***** Document passage *****

I Fell Down the Alt-Right Rabbit Hole. Eventually, I Climbed My Way Out.
At a time of personal confusion and pain in my life, Jordan Peterson and the alt right gave me direction and purpose. I eventually realized that purpose was spreading a cruel, antisocial worldview — but not before I inflicted that cruelty on those around me.
I can vividly remember my first public confrontation after having fallen into the alt-right pipeline. A transgender classmate at Augusta University spoke up during a class discussion, and I saw an opportunity.
By this point in my life, watching untold hours of videos with titles like “WOKE FEMINIST OWNED BY STOIC LIBERTARIAN” had trained me to pounce. Once called on, I launched into a tirade, repeatedly denouncing “wokeness” and attacks on “Western Civilization.” What’s hardest for me to recall now, though, is the cruelty I gleefully expressed toward my classmate. More than once, I made a point to purposefully refer to this peer as a woman, despite the fact that he had clearly stated his identity as a man (and had surely suffered immensely along his life path toward that decision). “Despite what she says, she’s not a man,” I told the class.
When I finished, my classmate responded succinctly: “It’s ‘he,’ and you’re an asshole.” But in my mind, I’d done it: I had mounted a simultaneous attack on political correctness and defense of Western values. I had waded into the marketplace of ideas, done battle against progressivism, and that was all that mattered.
More than anything, I was trying to emulate the man I’d grown to idolize: Dr Jordan Peterson.
Peterson’s Allure
My obsession with Peterson began in a seemingly nonideological place. In the summer of 2015, my parents told my sister and me that their marriage was ending. As I grew up in a military, evangelical household, my father often worked long hours or was deployed to other countries. When he was back, we lived under his rigid law. When he was gone, my mom was a church-grounded disciplinarian. I grew up to fear both God and the rod, attending Methodist and Baptist churches of my mother’s choosing as we moved from military base to military base.

*****

Job A → In the personal essay, what made the writer ready to "pounce" during the class discussion?
Job B → Turn the personal essay's paragraph beginning "My obsession with Peterson began" into a short bulleted list that keeps its main facts.
Job C → According to the personal essay, at which university did the writer confront a transgender classmate?

***** Dataset content *****

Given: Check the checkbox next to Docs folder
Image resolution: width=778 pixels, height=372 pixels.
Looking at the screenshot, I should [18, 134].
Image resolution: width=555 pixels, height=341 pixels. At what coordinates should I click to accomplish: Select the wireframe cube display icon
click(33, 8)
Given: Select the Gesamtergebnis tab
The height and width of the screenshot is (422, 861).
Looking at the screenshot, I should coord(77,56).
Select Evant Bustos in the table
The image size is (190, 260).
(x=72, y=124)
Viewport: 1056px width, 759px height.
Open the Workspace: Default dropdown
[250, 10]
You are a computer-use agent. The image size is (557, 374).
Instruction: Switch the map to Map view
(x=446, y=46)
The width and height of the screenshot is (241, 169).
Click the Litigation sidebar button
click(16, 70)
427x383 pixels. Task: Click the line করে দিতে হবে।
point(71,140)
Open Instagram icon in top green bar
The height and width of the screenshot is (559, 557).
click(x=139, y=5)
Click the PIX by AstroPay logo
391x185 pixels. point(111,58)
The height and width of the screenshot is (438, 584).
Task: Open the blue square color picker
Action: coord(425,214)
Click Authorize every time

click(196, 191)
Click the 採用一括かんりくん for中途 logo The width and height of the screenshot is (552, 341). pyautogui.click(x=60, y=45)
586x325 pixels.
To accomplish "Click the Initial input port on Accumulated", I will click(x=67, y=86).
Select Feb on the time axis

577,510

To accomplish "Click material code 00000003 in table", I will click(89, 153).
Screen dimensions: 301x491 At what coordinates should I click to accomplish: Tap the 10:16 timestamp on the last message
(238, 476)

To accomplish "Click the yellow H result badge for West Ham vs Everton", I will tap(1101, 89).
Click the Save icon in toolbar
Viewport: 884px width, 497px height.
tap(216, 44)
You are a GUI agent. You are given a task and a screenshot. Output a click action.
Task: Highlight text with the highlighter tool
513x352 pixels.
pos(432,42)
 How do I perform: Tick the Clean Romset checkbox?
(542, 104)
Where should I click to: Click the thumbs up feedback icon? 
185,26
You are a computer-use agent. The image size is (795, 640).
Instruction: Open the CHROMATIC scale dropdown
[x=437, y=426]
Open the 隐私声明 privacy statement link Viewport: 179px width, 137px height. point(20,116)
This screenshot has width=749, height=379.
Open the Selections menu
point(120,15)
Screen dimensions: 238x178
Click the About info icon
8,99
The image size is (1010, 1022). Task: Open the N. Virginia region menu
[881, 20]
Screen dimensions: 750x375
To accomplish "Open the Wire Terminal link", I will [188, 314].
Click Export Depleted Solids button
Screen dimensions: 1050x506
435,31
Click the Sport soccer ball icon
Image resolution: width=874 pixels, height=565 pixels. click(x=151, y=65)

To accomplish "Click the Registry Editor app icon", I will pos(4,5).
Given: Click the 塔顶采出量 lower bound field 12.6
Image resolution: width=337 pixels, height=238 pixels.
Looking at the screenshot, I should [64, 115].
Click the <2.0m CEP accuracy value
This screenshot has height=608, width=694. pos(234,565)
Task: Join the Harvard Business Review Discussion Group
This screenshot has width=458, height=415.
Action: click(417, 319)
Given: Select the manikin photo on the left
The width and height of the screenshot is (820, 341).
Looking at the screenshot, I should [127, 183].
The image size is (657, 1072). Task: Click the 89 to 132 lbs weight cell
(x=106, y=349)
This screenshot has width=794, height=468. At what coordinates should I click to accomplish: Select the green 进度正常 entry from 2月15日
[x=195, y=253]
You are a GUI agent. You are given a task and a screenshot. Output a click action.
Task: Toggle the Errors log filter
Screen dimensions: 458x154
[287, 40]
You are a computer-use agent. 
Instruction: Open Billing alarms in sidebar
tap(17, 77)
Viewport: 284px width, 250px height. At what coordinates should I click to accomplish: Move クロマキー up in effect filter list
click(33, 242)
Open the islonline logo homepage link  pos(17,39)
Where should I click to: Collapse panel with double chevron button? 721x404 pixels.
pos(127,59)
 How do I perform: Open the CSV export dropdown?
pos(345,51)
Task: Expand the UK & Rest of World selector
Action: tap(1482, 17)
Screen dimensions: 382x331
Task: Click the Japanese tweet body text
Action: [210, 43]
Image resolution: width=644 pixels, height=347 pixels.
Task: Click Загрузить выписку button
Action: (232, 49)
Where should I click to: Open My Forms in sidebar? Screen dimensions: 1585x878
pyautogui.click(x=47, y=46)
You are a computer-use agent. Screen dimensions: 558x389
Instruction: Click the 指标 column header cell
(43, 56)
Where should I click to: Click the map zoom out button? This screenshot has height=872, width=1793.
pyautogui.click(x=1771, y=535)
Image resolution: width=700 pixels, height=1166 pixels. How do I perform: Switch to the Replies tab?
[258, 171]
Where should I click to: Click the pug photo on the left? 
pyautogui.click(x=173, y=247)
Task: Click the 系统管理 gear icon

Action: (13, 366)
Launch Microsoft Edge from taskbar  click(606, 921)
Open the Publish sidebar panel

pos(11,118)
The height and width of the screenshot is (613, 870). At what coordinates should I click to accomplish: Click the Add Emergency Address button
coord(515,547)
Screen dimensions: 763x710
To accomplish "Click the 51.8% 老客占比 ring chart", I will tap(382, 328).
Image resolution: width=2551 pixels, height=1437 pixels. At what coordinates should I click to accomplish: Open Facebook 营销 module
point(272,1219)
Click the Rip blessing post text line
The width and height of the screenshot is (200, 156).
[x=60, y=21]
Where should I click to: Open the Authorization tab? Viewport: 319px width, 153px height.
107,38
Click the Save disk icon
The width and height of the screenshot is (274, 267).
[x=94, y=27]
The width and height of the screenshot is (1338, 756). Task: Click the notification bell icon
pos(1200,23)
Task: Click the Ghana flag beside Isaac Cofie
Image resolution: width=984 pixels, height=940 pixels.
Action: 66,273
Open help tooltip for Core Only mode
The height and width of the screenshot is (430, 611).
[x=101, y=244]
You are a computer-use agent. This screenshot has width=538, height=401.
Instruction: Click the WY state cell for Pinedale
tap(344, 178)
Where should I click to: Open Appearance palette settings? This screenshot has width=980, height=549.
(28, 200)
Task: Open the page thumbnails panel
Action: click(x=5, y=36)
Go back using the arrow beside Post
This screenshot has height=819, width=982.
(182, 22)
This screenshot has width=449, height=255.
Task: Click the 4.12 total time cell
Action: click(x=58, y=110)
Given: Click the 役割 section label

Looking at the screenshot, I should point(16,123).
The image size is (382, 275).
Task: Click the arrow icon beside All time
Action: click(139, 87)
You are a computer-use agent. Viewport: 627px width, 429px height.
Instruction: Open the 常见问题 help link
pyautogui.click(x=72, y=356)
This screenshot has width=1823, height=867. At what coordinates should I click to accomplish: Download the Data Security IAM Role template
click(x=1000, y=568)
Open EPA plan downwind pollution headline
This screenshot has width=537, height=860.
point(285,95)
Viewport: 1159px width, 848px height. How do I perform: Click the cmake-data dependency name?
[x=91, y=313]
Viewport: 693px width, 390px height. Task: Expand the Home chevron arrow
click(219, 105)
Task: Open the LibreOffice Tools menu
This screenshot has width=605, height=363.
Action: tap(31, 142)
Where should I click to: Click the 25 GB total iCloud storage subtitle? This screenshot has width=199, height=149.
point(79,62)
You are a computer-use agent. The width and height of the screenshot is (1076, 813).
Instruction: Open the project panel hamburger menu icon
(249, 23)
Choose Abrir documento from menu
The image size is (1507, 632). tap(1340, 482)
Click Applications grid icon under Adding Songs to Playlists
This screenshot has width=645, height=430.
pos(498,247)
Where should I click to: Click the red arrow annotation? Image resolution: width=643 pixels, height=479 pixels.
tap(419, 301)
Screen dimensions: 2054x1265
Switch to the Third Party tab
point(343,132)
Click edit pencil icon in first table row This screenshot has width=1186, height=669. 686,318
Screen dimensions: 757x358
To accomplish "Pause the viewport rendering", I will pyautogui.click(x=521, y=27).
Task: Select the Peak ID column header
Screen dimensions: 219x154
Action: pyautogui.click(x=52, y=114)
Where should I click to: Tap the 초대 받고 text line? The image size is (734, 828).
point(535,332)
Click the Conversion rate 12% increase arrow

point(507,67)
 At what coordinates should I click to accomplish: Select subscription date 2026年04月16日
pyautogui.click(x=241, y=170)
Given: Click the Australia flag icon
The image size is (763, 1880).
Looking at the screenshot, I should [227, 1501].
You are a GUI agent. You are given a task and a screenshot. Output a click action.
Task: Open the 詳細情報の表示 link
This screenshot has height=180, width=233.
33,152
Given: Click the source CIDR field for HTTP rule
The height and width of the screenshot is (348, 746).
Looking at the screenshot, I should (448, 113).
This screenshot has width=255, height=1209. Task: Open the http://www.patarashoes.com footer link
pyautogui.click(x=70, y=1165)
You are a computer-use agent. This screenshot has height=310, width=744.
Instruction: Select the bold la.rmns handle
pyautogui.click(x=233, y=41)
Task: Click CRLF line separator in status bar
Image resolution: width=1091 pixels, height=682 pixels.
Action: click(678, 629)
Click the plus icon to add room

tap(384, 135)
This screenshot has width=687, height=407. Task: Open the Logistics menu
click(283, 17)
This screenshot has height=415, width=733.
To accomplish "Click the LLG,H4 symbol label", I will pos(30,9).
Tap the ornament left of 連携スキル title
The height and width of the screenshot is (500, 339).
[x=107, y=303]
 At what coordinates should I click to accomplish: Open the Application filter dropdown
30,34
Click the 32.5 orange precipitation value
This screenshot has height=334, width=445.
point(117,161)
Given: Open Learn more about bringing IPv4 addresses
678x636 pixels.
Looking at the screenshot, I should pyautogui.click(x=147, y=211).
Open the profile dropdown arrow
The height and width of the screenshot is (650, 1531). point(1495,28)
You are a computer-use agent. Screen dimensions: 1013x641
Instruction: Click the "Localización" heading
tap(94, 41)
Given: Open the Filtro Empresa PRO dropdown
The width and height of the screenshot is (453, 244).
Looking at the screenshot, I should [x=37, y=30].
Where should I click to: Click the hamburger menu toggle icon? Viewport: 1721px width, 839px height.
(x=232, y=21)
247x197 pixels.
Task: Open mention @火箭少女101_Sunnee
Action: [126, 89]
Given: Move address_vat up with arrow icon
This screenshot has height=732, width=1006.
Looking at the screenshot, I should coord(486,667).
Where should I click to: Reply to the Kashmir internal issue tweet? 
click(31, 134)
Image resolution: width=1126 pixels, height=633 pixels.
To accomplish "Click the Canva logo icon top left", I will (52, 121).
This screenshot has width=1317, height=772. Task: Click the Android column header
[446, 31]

*****

Written reply A → Watching untold hours of videos with titles like "WOKE FEMINIST OWNED BY STOIC LIBERTARIAN" had trained the writer to pounce. Above all, the writer was trying to emulate Dr. Jordan Peterson.

Written reply B →
- The obsession with Peterson began in a seemingly nonideological place.
- In the summer of 2015, the writer's parents told the writer and the writer's sister that their marriage was ending.
- The writer grew up in a military, evangelical household.
- The father often worked long hours or was deployed to other countries, and when he was home the family lived under his rigid law.
- When he was away, the mother was a church-grounded disciplinarian.
- The writer grew up fearing both God and the rod and attended Methodist and Baptist churches the mother chose as the family moved from base to base.

Written reply C → Augusta University.